TASK INSTRUCTIONS: Starting at the line that contains "Where should I" and stopping after the line that contains "Task: Select the", transcribe the listing below exactly; do not include any pictures.

SUPPLIED DATA:
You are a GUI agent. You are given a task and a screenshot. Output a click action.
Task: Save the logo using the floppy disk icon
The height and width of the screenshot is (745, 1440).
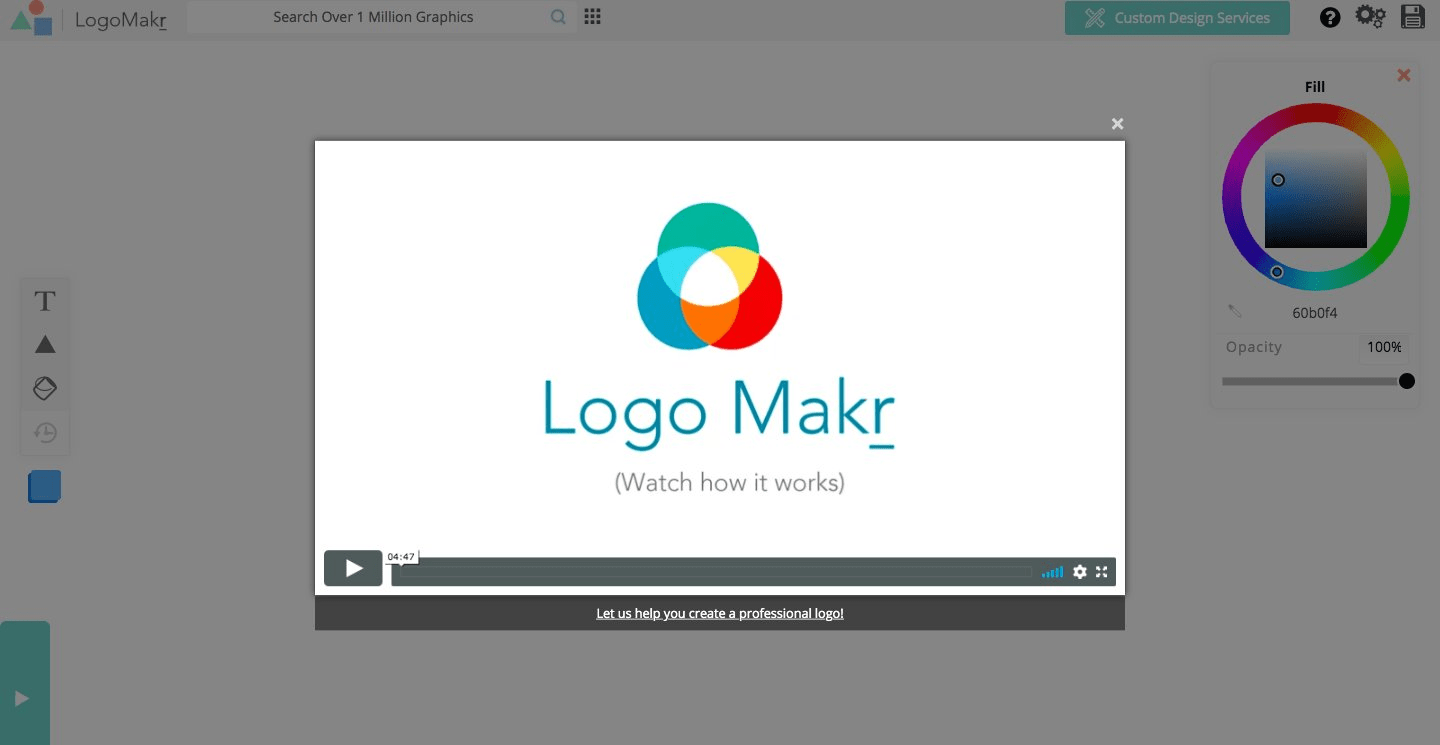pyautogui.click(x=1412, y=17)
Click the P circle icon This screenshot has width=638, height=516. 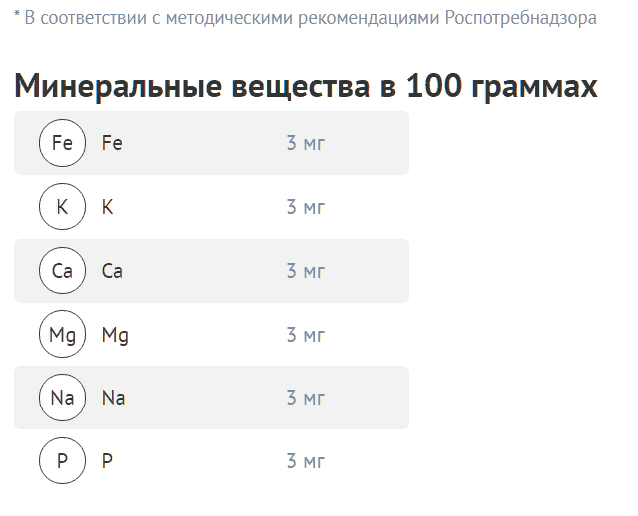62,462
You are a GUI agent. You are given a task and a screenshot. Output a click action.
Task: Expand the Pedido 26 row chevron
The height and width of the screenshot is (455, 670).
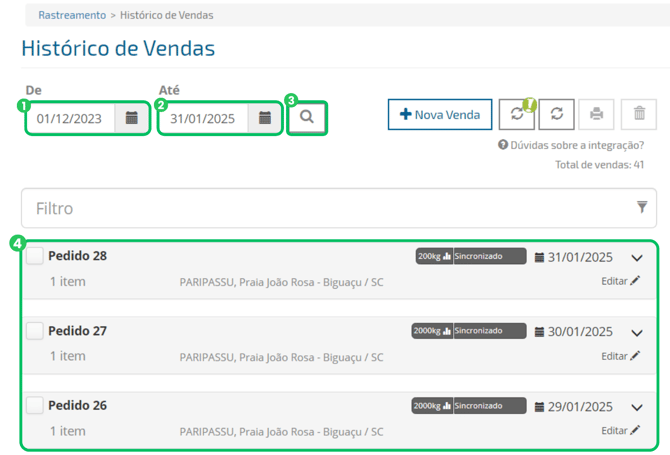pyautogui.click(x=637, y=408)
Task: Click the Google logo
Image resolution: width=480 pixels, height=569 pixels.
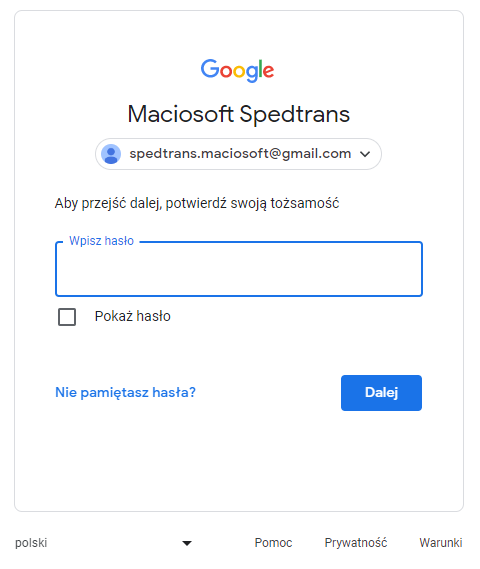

--

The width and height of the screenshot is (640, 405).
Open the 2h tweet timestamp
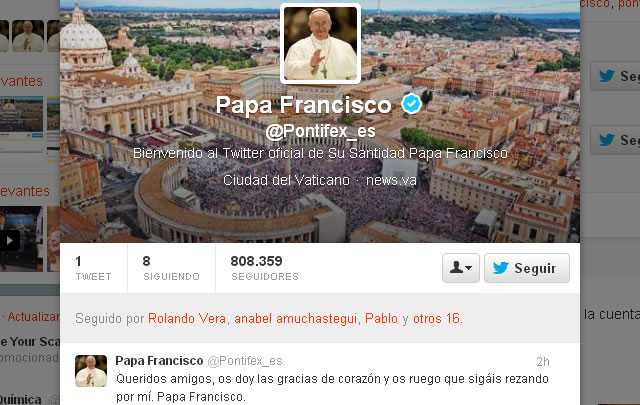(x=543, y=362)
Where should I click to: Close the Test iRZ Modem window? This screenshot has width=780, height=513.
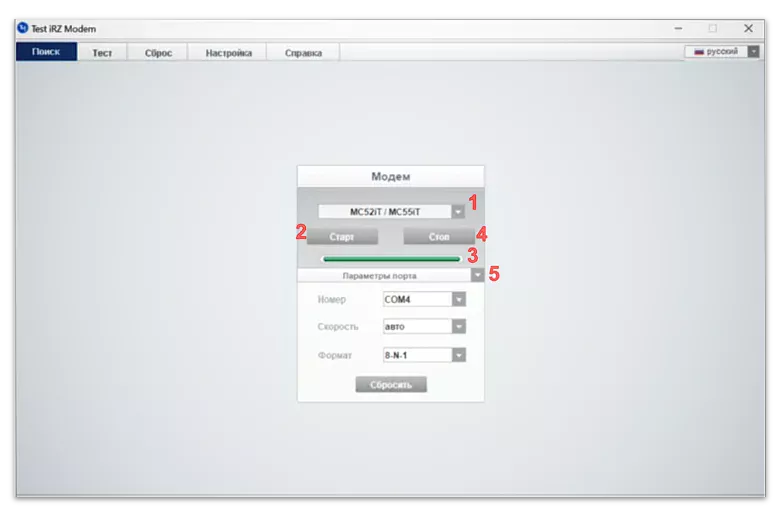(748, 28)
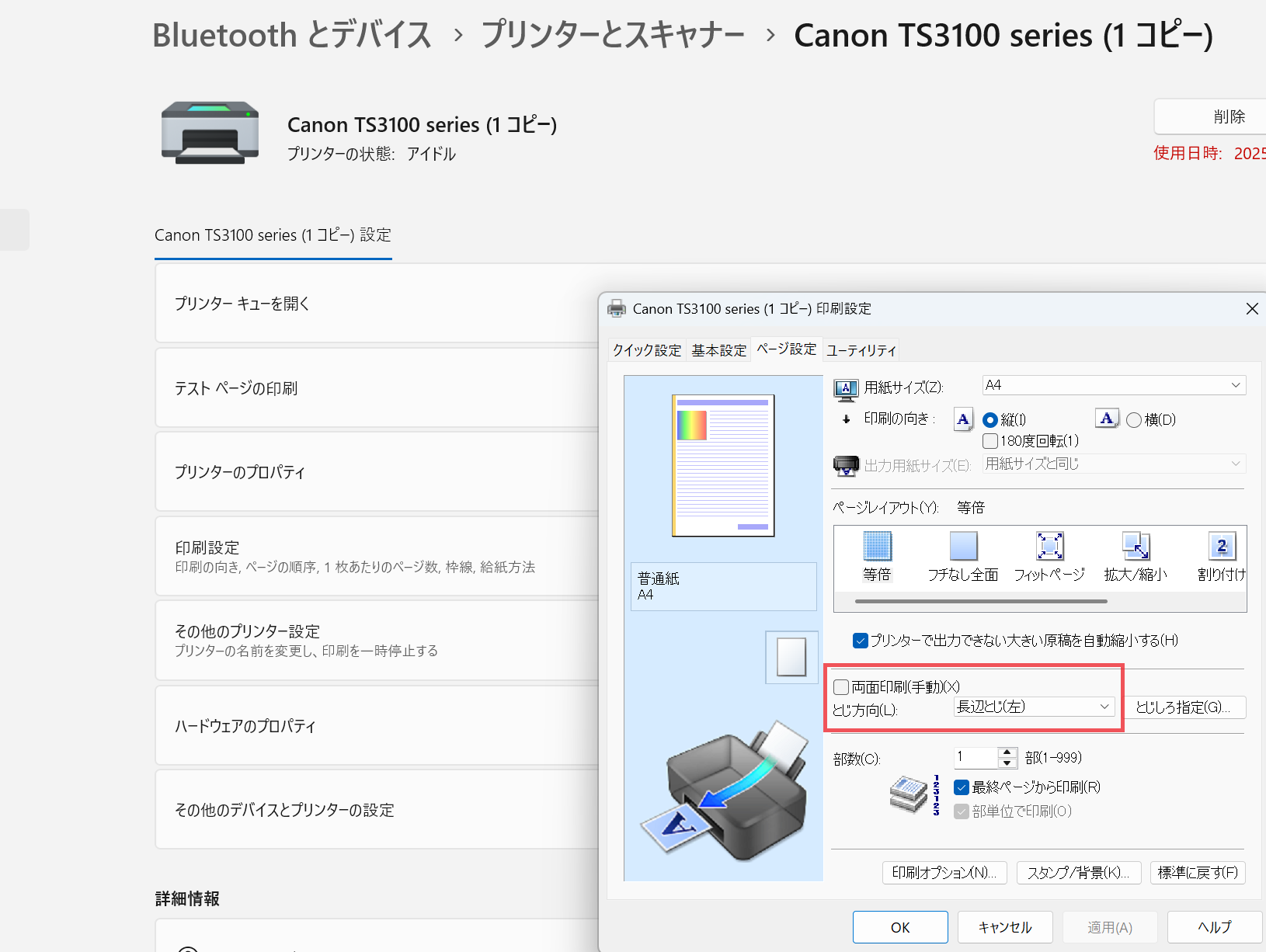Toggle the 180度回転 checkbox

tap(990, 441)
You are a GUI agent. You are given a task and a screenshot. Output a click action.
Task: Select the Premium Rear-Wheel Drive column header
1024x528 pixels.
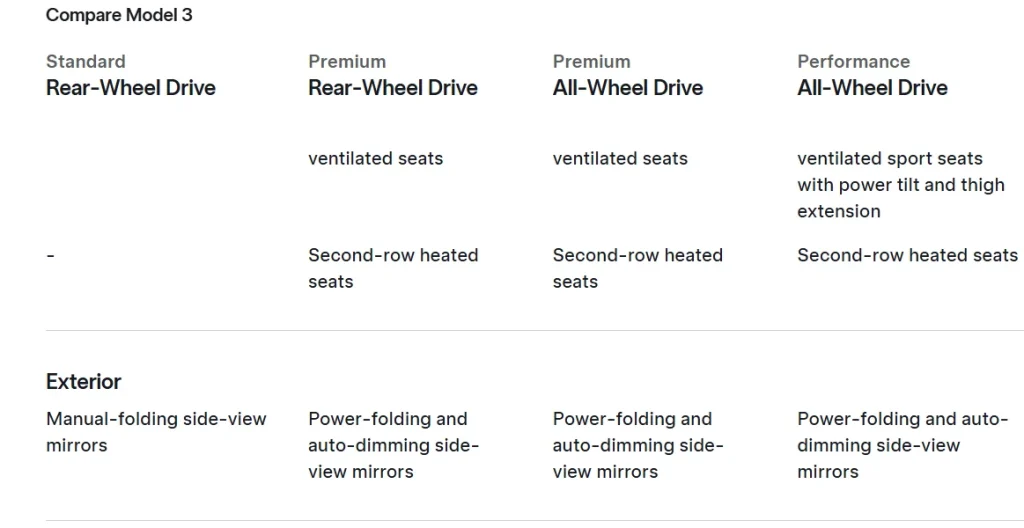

OUTPUT FOR THIS EXERCISE:
Where should I click to: Close the Test iRZ Modem window? This screenshot has width=780, height=513.
(748, 28)
Toggle the 180度回転 checkbox

tap(990, 441)
You are a GUI agent. You are given a task and a screenshot. Output a click action.
Task: Select the Premium Rear-Wheel Drive column header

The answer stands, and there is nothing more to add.